10 jun, 2025 - 11:00 • Isabel Pacheco
Há vassouras, máquinas de lavar as ruas e camiões de recolha de lixo um pouco por todo o espaço. Estamos nos estaleiros da AGERE, a empresa municipal de recolha de resíduos de Braga que acolhe, esta terça-feira, o 85 755 t, o número de toneladas de lixo recolhida sem 2023, o espetáculo q que abre o Festival “Desejar” a decorrer até sábado em vários palcos da cidade.
Os protagonistas do espetáculo - que cruza o humano e a máquina - são cinquenta trabalhadores da empresa de recolha de resíduos. Entre eles estão Rosa e Elisabete.
Enquanto acerta os tempos dos passos de dança, Rosa, há nove anos na empresa, explica que durante o espetáculo vai se apresentar com os instrumentos que conhece bem. “São as máquinas que usamos no dia a dia. A minha é de lavar as ruas. É o que faço sempre”, conta.

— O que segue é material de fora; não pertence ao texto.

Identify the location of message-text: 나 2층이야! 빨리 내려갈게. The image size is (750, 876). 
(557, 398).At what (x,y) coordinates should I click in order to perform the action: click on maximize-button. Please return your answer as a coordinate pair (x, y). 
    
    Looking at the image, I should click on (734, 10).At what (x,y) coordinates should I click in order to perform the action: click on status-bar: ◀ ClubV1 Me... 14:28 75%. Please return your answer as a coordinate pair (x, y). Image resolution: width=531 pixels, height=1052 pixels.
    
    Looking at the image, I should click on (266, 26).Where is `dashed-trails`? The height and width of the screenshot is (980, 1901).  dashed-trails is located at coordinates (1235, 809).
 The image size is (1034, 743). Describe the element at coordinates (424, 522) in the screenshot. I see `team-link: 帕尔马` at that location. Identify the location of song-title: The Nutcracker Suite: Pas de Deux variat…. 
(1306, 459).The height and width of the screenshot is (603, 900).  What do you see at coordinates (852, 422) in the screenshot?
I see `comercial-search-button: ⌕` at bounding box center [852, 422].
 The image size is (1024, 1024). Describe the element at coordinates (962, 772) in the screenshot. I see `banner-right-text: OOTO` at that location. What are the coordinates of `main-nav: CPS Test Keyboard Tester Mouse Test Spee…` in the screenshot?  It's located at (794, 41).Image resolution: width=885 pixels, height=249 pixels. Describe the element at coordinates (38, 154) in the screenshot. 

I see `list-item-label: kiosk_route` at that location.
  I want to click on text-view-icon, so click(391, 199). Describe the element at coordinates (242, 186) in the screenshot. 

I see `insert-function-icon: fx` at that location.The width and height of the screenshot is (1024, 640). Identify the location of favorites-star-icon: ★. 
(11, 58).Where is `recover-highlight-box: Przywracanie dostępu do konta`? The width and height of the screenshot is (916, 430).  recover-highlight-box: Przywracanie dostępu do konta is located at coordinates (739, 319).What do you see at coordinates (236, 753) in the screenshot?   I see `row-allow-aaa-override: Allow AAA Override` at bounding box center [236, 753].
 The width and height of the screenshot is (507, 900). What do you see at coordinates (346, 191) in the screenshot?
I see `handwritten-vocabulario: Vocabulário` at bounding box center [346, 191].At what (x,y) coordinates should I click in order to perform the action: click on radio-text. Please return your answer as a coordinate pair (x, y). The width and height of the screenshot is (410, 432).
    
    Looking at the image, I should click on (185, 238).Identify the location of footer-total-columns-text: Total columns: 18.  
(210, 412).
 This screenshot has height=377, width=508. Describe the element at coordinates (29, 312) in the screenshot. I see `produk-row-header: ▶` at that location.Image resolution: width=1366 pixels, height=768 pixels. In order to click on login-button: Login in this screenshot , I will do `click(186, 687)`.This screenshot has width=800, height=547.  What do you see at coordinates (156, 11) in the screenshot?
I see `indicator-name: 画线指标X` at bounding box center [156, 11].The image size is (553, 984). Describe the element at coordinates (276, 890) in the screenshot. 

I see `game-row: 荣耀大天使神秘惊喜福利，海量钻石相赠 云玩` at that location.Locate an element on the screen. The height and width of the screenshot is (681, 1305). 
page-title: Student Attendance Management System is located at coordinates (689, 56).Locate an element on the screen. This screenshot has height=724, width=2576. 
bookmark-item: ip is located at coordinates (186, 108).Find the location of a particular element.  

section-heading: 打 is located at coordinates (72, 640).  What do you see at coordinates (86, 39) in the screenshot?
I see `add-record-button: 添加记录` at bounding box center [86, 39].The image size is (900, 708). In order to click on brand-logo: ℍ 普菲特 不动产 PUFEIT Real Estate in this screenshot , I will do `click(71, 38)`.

Elisabete interrompe. “O espetáculo está bonito, realmente nunca imaginava, vamos ter água, vamos ter as escovas também, as varredoras a aspirar a lavar, a varrer. Vão ser várias coisas,” diz entusiasmada. Depois, acrescenta, “ e é tudo no estaleiro”.
“É o local de trabalho onde nós saímos, chegamos, tem as máquinas, onde fazemos as manutenções. E vai virar um palco”, remata.
A coreografia que se cruza a dança com a rotina dos trabalhadores é assinada pela norte americana Allison Orr, mas “pensada por todos”, sublinha Marta Moreira, a coordenadora do projeto do coletivo local Plataforma do Pandemónio.
“E uma grande criação conjunta que pega nas rotinas do quotidiano e as transforma em linguagem coreográfica, quer com os corpos das pessoas, quer com os corpos das máquinas, de tudo aquilo que eles [trabalhadores] operam normalmente. Até das vassouras”, resume Marta que revela que nada fica esquecido.
“Desde pormenores mais pequenininhos como um apanhador, um sachinho. Até a um grande camião com um braço hidráulico que recolhe contentores. E há lixo, inclusivamente, que participa no espetáculo”.
A ideia, resume o diretor do festival Desejar, Hugo Cruz , é colocar as rotinas do trabalho em diálogo com a dança e com a música.
“É a possibilidade de trazer alguma poética para o nosso dia a dia e, principalmente, para as rotinas duras e que são muito invisíveis”, sublinha. Por isso, acrescenta, “o objetivo deste espetáculo também passa por entendermos que há um conjunto de pessoas que garantem o funcionamento de uma cidade e que, sem elas, a cidade não aconteceria todos os dias e da forma como acontece”.
E é a união da vida e da arte que serve de fio condutor para os quatro dias de festival em que participam 800 cidadãos e 60 artistas onde não há lugares definidos.
“O “Desejar” é um festival que não é um festival porque nos troca as voltas. Coloca as pessoas a quem estamos tradicionalmente habituados a ver noutros lugares”. Ou seja, “ficamos sem perceber muito bem quem cria e quem consome arte. Trocamos as voltas aos lugares de espectador e de quem está a criar”, aponta Hugo Cruz dando o exemplo da performance “Bloom&Doom” que envolve 28 alunos da escola básica e a italiana Catarina Moroni e a associação de moradores do Bairro social das Enguardas a estrear na quarta-feira.
“É um trabalho em que são as crianças que vão conduzir 28 adultos num percurso e vão dar a sua perspetiva e visão da cidade. É inverter novamente os lugares porque normalmente são os adultos que conduzem as crianças. Neste projeto vamos fazer exatamente ao contrário”, explica Hugo Viana.
Ao todo são 13 as criações que dão corpo de 10 a 14 de junho ao “Desejar”, um festival que diz não “querer ser um festival”, mas um “desafio” a transformar desejos em ações para uma “democracia mais cultural”.